Com crianças que iniciam a escola mais velhas, percebemos menos autonomia para este
momento e é preciso começar o processo do zero, mesmo que elas tenham dois ou três
anos. Muitas vezes, elas vão para o refeitório de maneira individual no início, para que
conheçam o ambiente e situem-se com a rotina diferenciada. Em seguida, vão em
grupos pequenos, o que também ajuda, pois o exemplo dos amigos se servindo sozinhos
e comendo é fundamental. Mesmo assim, crianças que chegam mais tarde no Aurora
possuem mais dificuldade para manusear os talheres por bastante tempo,
principalmente porque dar autonomia aos filhos não é comum em pais curitibanos (e
brasileiros, em geral).
É preciso ter disponibilidade emocional para estar com os bebês e crianças
pequenas nestes momentos, dedicando todo seu tempo e atenção a eles. Quando isso
acontece, o momento da alimentação vai além do simples fato de ingerir alimentos,
passa pelo afeto, pelo carinho, pelo respeito e pela harmonia entre educadoras e
crianças. Acreditamos, no Aurora Espaço Bebês, que são estes momentos que dão
sustento para as crianças em sua segurança afetiva, gerando vínculos saudáveis,
respeitando o tempo de cada uma, para que, em suas brincadeiras, elas fiquem seguras
e livres, atingindo um desenvolvimento pleno, íntegro e harmônico.
Referências:

Albuquerque, A. T. M. & Oliveira, S. N. (2018). Relações entre cuidadoras e bebês: como


criar vínculos e proporcionar afeto dentro dos berçários. Revista de Psicologia,
Universidade Federal do Ceará, v.9, n.2, pp. 76 – 85.

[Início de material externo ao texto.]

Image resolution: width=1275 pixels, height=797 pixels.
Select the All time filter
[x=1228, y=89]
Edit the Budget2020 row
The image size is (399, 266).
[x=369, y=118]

Gonzalez-Mena, J. & Eyer, D. W. (2014). O cuidado com bebês e crianças pequenas na


creche: um currículo de educação e cuidados baseado em relações qualificadas. Trad.
Gabriela Wondracek Linck. 9 ed., Porto Alegre: AMGH.

Vincze, M. (1993). Del Biberón a la Autonomia. Claves de la educación Pikler-Lóczy:


Compilación de 20 artículos escritos por sus creadoras. Ed. Elena Herrán. Associación
Pikler-Lóczy de Hungría, Budapest, 2018.